By Aine Cryts

There’s a movement among healthcare organizations to engage with patients before they get sick, Morris Panner, CEO at New York-based Ambra Health, tells AXIS Imaging News. That approach has come to be known as population health.

According to the Centers for Disease Control and Prevention, population health “brings significant health concerns into focus and addresses ways that resources can be allocated to overcome the problems that drive poor health conditions in the population.”

Thus, there’s a good reason for hospitals and healthcare systems to care about their patients’ ability to eat right, exercise, and get the right amount of sleep, Panner tells AXIS. When patients engage in these healthy habits, they can stay out of the hospital where they may otherwise need to be treated for serious conditions, such as diabetic ketoacidosis, which can send them to the emergency room—or even die.

But where does imaging enter the population health conversation? Panner says it can be as simple as viewing imaging as more than just a diagnostic aid where you get a result—such as learning the patient’s leg isn’t broken—and then the problem’s solved and the patient goes home. When the patient’s story is available in the hospital or health system’s electronic health record—and imaging has to be a part of that—physicians and other decision-makers have a more holistic view of their patients and can make smart decisions about wrapping around the right services to keep them healthy.

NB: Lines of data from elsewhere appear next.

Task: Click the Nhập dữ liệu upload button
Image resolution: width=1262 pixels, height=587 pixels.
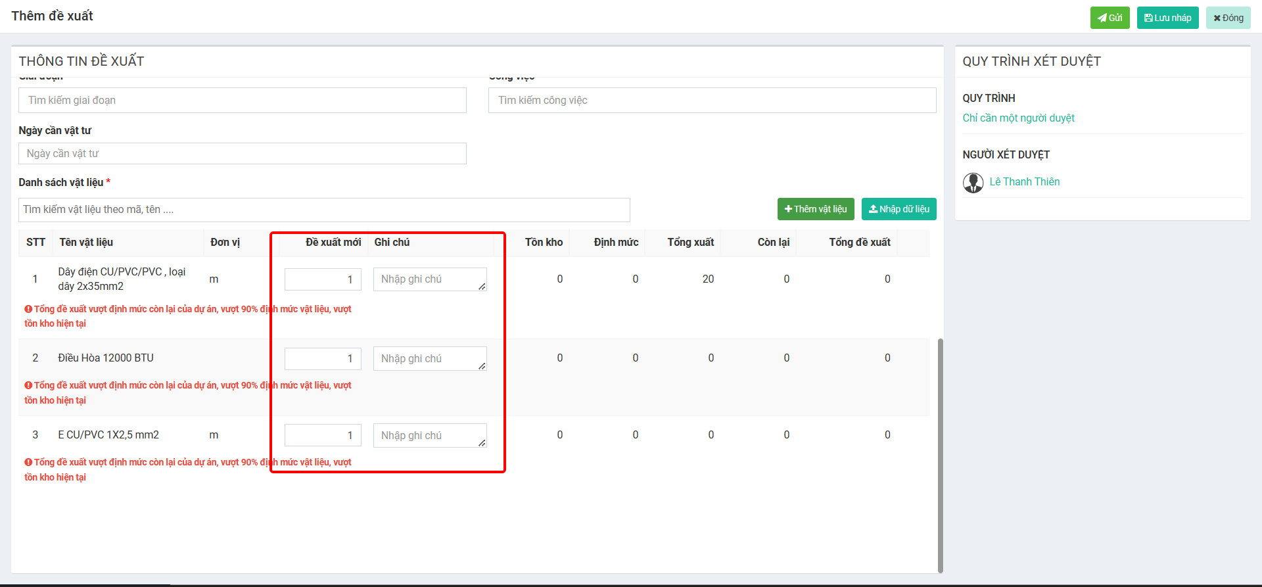Action: pyautogui.click(x=899, y=209)
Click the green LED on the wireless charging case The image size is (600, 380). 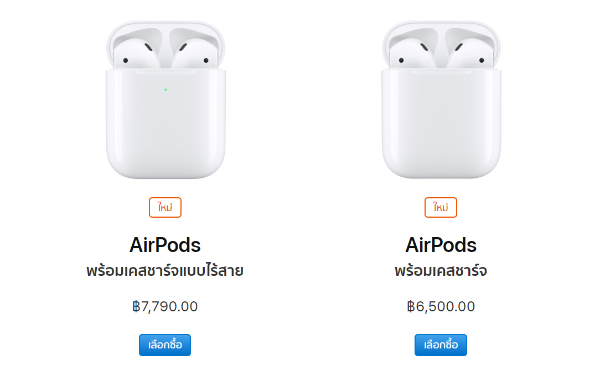click(x=165, y=90)
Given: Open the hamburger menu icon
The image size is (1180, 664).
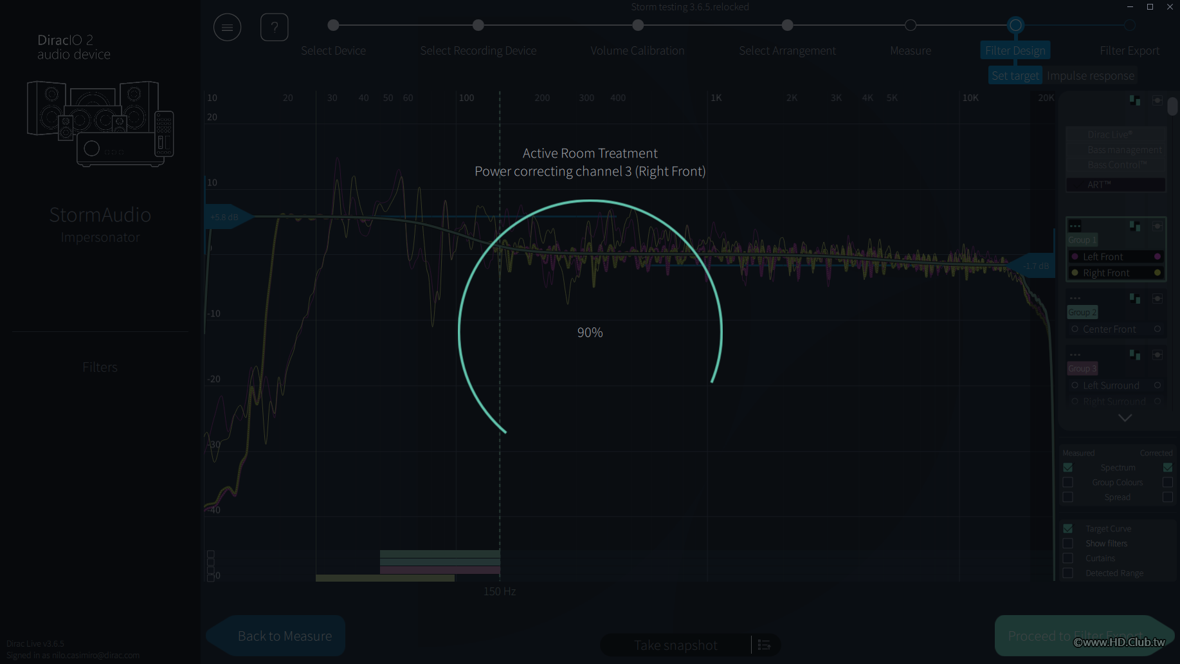Looking at the screenshot, I should click(x=227, y=27).
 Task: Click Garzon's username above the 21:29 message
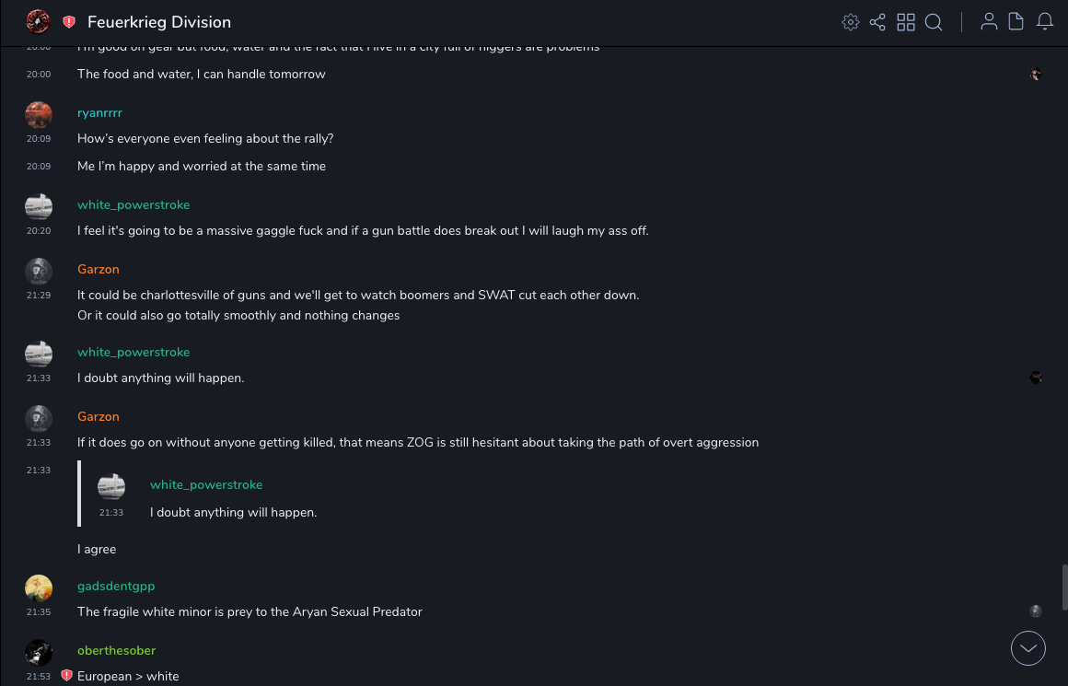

Access to a cloud-based, enterprise PACS is essential to getting access to the holistic view of the patient, according to Panner. “We need to transform imaging from a static to a very dynamic asset. If you don’t have a system that’s cloud-based, a consolidated system, you’re in a lot of trouble,” he adds.

That requires healthcare providers to transform how they see patients. Instead of viewing them as patients, Panner challenges healthcare decision-makers to view them as consumers seeking a positive outcome.

Deploying the Right Resources

Healthcare is expensive in the United States and about 530,00 bankruptcies are filed each year due to medical debt, reported The Guardian. Some studies have shown that as much as 30% of healthcare spending may be considered waste. But Panner says the person cured by a cutting-edge therapy such as immunotherapy doesn’t complain that the government’s wasting too much money in healthcare.

The challenge for healthcare decision-makers is to make sure they’re deploying the right healthcare resources to keep patients healthy. Panner says enterprise access to imaging is critical to success with population health and value-based care. Radiology images can’t be “locked away in [separate PACS technologies] downstairs. If they are, hospitals won’t be able to compete for patients and they won’t be able to fulfill their mission of providing the best care possible,” he adds.

Aine Cryts is a contributing writer for AXIS Imaging News.